Snyder v. Phelps excerpt: Roberts's majority opinion in Westboro church case
Following is an excerpt from Chief Justice John G. Roberts Jr.'s closing Wednesday in the court's ruling that the First Amendment protects even hurtful speech about public issues and upheld the right of Westboro Baptist Church to protest near military funerals.
"Our holding today is narrow. We are required in First Amendment cases to carefully review the record, and the reach of our opinion here is limited by the particular facts before us. As we have noted, 'the sensitivity and significance of the interests presented in clashes between First Amendment and [state law] rights counsel relying on limited principles that sweep no more broadly than the appropriate context of the instant case.' Florida Star v. B. J. F., 491 U. S. 524, 533 (1989).
"Westboro believes that America is morally flawed; many Americans might feel the same about Westboro. Westboro's funeral picketing is certainly hurtful and its contribution to public discourse may be negligible. But Westboro addressed matters of public import on public property, in a peaceful manner, in full compliance with the guidance of local officials. The speech was indeed planned to coincide with Matthew Snyder's funeral, but did not itself disrupt that funeral, and Westboro's choice to conduct its picketing at that time and place did not alter the nature of its speech.

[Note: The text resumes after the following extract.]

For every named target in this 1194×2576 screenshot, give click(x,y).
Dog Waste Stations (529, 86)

"Speech is powerful. It can stir people to action, move them to tears of both joy and sorrow, and - as it did here - inflict great pain. On the facts before us, we cannot react to that pain by punishing the speaker. As a Nation we have chosen a different course - to protect even hurtful speech on public issues to ensure that we do not stifle public debate. That choice requires that we shield Westboro from tort liability for its picketing in this case."